What is required.
A word-for-word copy of the lines below, starting at the line with "Screen dimensions: 255x264" and ending at the last one, is what you should give. Omit every picture.

Records for the exercise.
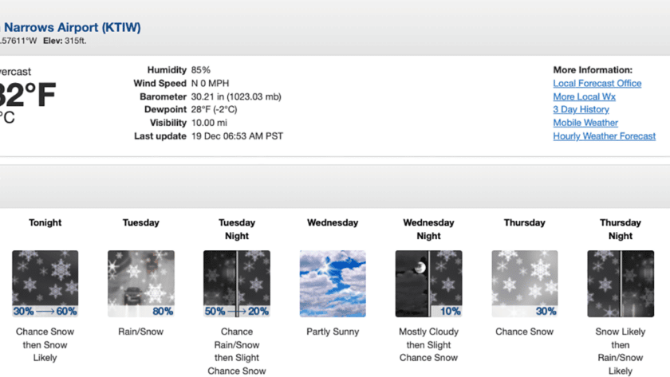This screenshot has width=670, height=377.
Task: Open Thursday Night forecast icon
Action: (621, 284)
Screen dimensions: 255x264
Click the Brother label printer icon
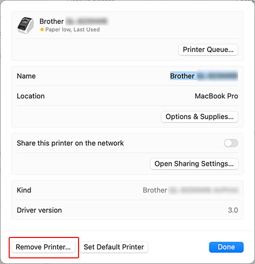coord(26,26)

Response below.
Screen dimensions: 255x264
Click the Brother label printer icon
coord(26,26)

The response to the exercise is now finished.